Andy Murray has revealed how a comment from a doctor after his hip operation acted as motivation to return to professional tennis.

Murray is set to play his first singles tournament at a grand slam since having a metal plate inserted into his joint in January 2019 when he takes to the Arthur Ashe court at the US Open on Tuesday to play Yoshihito Nishioka.

His presence in New York marks the end of a long road, which began in 2017 when the then world No.1 sustained the hip injury that derailed his career.

It was after he hobbled out of Wimbledon that a surgeon told him his professional career was over.

But Murray refused to give up, even if he needed a drastic hip resurfacing operation 18 months later.

There were no guarantees that he would return to the elite level after such invasive surgery, but meeting the same doctor who had written him off gave him the fire to succeed.

“There is one person in particular that helped me,” Murray said.

“It was the doctor/surgeon who told me after Wimbledon in 2017 that I didn’t have long left and you could have surgery – resurfacing or hip replacement – but you won’t play professional sport again.

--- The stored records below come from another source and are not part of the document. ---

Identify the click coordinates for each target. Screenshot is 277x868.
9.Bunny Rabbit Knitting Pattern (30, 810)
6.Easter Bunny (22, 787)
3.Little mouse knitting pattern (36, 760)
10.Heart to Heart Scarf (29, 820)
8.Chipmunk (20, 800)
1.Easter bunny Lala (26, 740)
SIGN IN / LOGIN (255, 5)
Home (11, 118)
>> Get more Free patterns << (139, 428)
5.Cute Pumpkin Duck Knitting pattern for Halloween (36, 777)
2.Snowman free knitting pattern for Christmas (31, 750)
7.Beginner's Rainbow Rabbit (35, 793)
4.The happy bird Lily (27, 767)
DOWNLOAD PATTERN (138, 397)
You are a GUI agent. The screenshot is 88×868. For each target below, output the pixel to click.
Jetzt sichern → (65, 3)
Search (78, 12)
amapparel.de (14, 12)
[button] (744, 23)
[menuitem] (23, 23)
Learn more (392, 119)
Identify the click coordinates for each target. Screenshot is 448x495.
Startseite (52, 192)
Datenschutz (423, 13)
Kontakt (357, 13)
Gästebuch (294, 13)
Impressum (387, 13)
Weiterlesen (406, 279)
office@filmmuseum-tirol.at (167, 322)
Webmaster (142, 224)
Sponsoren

“It was weird timing, I actually bumped into him the morning after I had my hip resurfacing when I took my first steps on the new hip with the crutches.

“And he walked past me in the hallway and he smiled at me and said to my wife, ‘I told him he was going to have to do this’.

“It just really got me. I was not happy.

“I would say that was the thing that gave me the biggest motivation because at that moment I had obviously been going through a difficult time, had the operation and I felt that there was a bit of smugness to what he told me.

“That was kind of enough for me.”

After the 2017 diagnosis, Murray announced his intention to retire just prior to the 2019 Australian Open before opting for the hip resurfacing.

When he lost to Spaniard Roberto Bautista Agut in the first round, the Scot was already thinking about having surgery, but did not think it would be possible to play at a grand slam again.

“If you had asked me the day after I had the operation, I was in bits and would have said no,” he confessed.

“For the few weeks afterwards, definitely I would have said not.

“But with each month that passed, yes I started to believe.”